I am not a greeny or tree hugger by any means, but I see no reason to pollute the air more than necessary. I too cannot stand the smell of crankcase fumes and they are detrimental to your health!
I currently have an electric vacuum pump for my brake booster. I will be replacing the vacuum booster with a hydroboost setup at some point. So, I've been toying around with the idea of adding an air/ oil separator maybe something like this http://www.jegs.com/i/JEGS+Performan...52206/10002/-1. Since I won't be using the vacuum pump for the brakes, I was thinking of connecting it to the air/ oil separator to kick in at WOT. Also keep the hose going back to the carb T'd into the vacuum pump line with a check valves so it will still function during normal driving. It will be a while before I'm ready for the hydroboost, so I'll probably just pick up the air/ oil separator for now. Any thoughts on the electric vacuum pump idea?

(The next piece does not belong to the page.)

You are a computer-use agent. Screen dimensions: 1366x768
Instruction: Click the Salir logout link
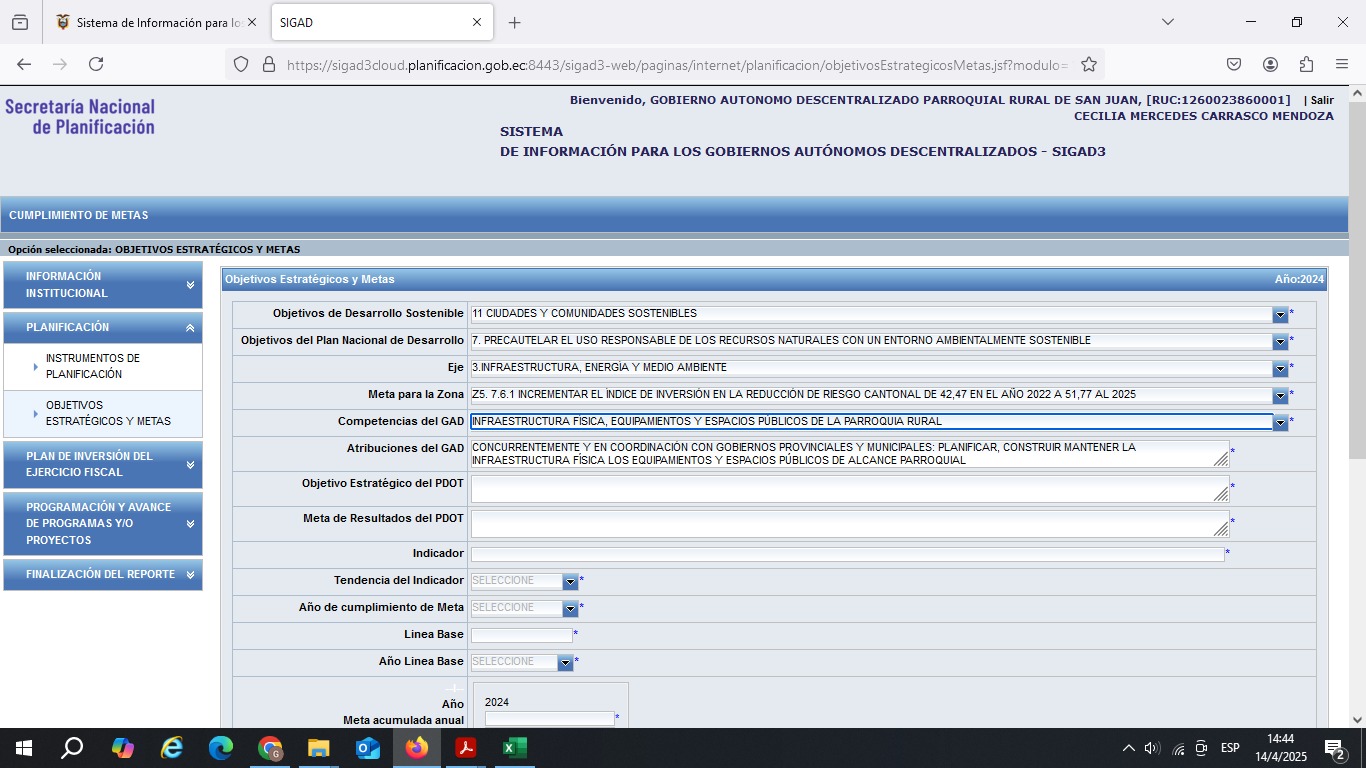pos(1322,100)
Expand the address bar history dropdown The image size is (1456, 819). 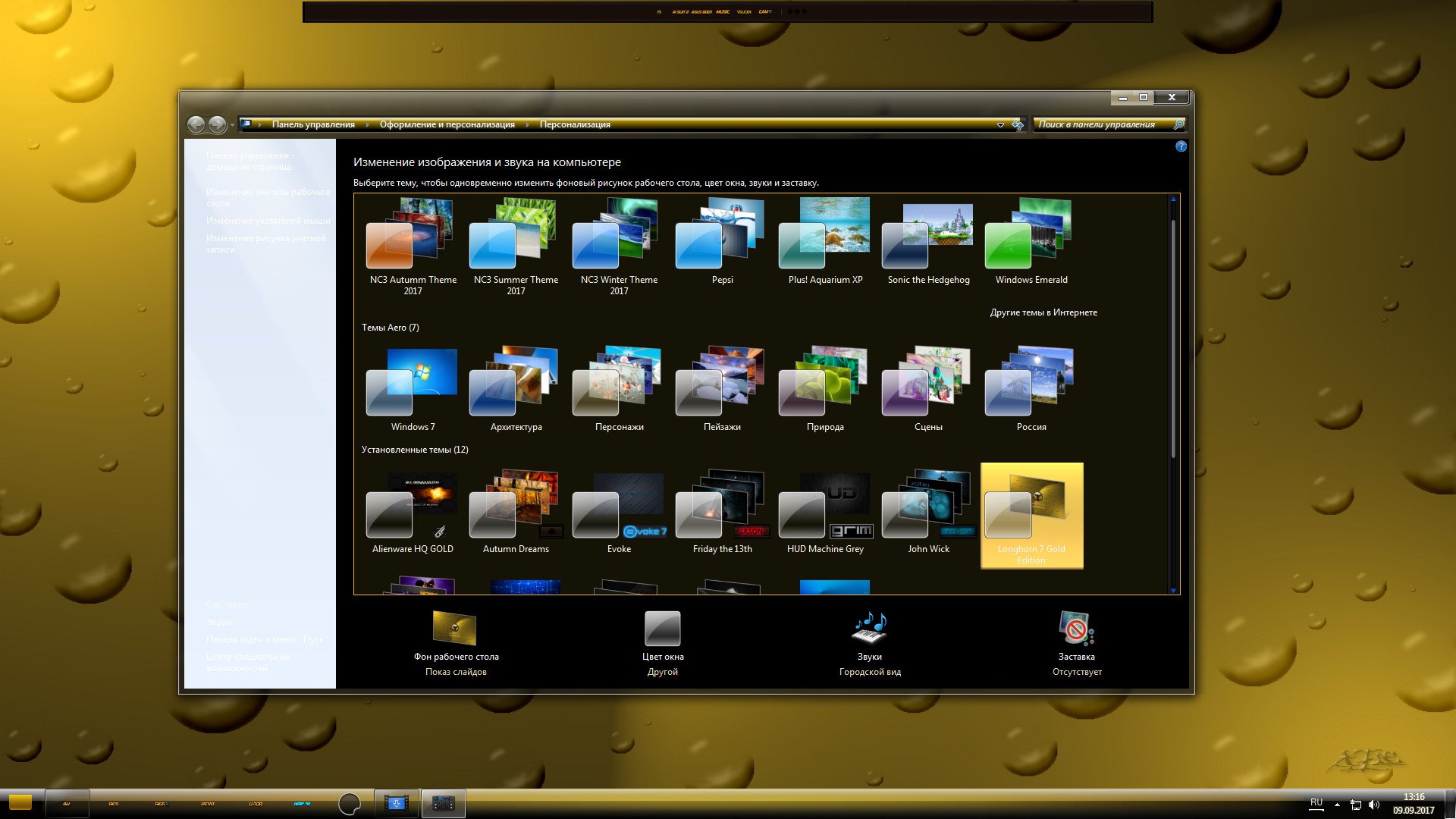click(x=1000, y=124)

With regard to the oil separator you linked to, the guts of it maybe exactly like the more expensive Moroso that I have, but mine came with a hefty aluminum mount that grips the separator body and another bracket for mounting it to the cylinder head. I don't have a milling machine and I couldn't make a mount and bracket that works and looks right like the Moroso unit for the $60 difference in price. Functionally, they may do the same.
I'm no expert on this but I think WOT is a condition where there isn't enough vacuum to keep the PCV closed and there is high crank case pressure to be vented. So the pressure is bled off into the intake through the PCV valve. If during WOT, you apply the vacuum from the pump to the PCV, the valve will stay closed when it needs to open and the pressure will try to bled out through some other path, like the rear main seal or at the corners of the intake or pan or out the breather and on to the valve cover. You would need another check valve to keep the pump from pulling an air/fuel mixture out of the intake at WOT. Could get pretty interesting.
Last edited by Super6; Oct 8, 2013 at 09:14 PM.
Reason: Added info.
I have always run a PCV valve on all my hot rods. I have one on the 406 in my signature. This engine was in my 80 Vette for a few thousand miles and the intake looks just as clean inside as when I put it on, just as clean as George's (Gkull), if not cleaner. The hose between the PCV valve and the vacuum port is clean and dry inside. If it is full of oil you have something wrong in the way the PVC is installed or the engine has excessive blow-by. I see no downside to running a PVC valve. There has not been an car produced since the 60's that did not vent the crankcase to the intake, even the 200 plus MPH supercars!
I am not a greeny or tree hugger by any means, but I see no reason to pollute the air more than necessary. I too cannot stand the smell of crankcase fumes and they are detrimental to your health!
This ^^^...pre pcv era cars had road draft drain tubes that would drip oil out which was forced out by excess crankcase pressure.
The first two paragraphs here should tell you everything you need to know about why you should always run a pcv system.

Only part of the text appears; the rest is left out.